Il capogruppo di Forza Italia al Senato chiede più risorse per la sicurezza, difende le misure del governo e rilancia su deterrenza, presidi e tutela del personale in divisa.
L’appello di Maurizio Gasparri
Intervenendo a Restart su Rai3, Maurizio Gasparri ha lanciato un appello per rafforzare gli investimenti in sicurezza, sottolineando la necessità di strumenti efficaci di prevenzione e deterrenza. Secondo Gasparri, servono misure che vadano “dal metal detector fino alla norma penale”, senza trascurare il ruolo di cultura ed educazione, che restano elementi fondamentali ma non sufficienti da soli a fronteggiare fenomeni di violenza sempre più complessi.
Dalla cultura della legalità alla deterrenza
Nel suo intervento, Gasparri ha richiamato il superamento di visioni giuridiche considerate ormai arcaiche, come quelle che in passato attenuavano le pene per il cosiddetto delitto d’onore.

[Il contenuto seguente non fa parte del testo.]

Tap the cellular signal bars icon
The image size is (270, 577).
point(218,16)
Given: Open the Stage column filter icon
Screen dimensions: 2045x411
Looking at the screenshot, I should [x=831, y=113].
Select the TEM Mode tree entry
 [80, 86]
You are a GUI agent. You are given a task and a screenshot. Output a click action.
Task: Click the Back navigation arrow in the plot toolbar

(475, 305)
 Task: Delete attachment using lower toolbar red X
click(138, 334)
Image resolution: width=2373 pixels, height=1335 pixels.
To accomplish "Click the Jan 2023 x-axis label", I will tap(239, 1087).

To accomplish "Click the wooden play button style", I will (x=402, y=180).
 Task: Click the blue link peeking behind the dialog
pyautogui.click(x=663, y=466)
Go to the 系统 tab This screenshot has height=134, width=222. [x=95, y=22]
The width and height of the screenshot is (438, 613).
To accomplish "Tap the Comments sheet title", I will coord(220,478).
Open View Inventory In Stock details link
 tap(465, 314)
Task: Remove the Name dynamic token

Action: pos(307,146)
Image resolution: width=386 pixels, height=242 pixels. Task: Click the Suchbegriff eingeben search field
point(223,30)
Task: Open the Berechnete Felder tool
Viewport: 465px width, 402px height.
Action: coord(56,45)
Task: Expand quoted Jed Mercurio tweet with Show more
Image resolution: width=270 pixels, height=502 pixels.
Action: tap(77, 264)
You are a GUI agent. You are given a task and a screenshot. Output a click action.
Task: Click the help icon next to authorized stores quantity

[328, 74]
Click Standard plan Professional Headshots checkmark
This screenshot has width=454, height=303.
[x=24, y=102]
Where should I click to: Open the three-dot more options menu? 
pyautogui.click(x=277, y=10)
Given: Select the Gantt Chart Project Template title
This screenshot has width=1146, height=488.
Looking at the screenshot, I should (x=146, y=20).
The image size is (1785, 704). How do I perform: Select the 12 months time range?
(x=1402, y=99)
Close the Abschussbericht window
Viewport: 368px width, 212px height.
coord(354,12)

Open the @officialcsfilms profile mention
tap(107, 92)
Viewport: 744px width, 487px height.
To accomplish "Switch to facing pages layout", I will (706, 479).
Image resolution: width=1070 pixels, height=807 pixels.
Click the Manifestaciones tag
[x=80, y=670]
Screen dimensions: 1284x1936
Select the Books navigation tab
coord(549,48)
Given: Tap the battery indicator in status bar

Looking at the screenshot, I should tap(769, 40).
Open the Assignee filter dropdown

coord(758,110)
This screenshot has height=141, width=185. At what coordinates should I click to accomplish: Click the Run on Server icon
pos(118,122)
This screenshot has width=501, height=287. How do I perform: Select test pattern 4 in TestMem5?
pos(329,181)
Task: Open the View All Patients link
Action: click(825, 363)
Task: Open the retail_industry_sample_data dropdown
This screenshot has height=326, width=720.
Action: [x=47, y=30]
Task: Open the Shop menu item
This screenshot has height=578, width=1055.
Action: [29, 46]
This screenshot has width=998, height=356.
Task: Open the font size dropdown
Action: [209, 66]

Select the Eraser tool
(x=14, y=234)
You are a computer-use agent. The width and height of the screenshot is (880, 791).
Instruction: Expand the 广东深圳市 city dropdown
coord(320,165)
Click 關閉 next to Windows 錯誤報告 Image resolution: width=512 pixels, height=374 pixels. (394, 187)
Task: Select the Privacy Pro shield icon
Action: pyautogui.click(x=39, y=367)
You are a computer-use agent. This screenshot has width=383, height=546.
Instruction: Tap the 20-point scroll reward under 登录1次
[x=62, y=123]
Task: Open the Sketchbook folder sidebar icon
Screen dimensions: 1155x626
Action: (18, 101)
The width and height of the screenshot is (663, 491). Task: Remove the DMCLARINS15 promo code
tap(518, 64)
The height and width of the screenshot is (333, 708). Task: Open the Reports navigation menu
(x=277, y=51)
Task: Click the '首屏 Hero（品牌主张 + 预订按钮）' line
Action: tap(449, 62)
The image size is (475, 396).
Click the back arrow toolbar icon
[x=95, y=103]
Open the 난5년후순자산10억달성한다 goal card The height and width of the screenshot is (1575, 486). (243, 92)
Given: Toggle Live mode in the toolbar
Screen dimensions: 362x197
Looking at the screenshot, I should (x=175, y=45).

Episodi recenti, come la tragedia di La Spezia, mostrerebbero invece la persistenza di comportamenti legati a gelosia e a una concezione distorta della giustizia, che richiedono una risposta ferma dello Stato. Da qui la richiesta di affiancare agli interventi culturali strumenti concreti di controllo e prevenzione.
Le misure del governo e il nodo delle risorse
Gasparri ha rivendicato i risultati ottenuti negli ultimi anni dall’esecutivo guidato da Giorgia Meloni, ricordando l’assunzione di circa 40 mila nuovi addetti nelle forze di polizia e la conferma dell’operazione “Strade Sicure”, con il coinvolgimento delle Forze Armate a presidio delle aree sensibili. Un impegno che, a suo avviso, va rafforzato ulteriormente, anche attraverso maggiori stanziamenti. Proprio in quest’ottica, ha spiegato, l’ultima legge di bilancio ha previsto un fondo dedicato all’assistenza legale e previdenziale del personale in divisa, perché la sicurezza – ha concluso – “richiede un approccio a 360 gradi”.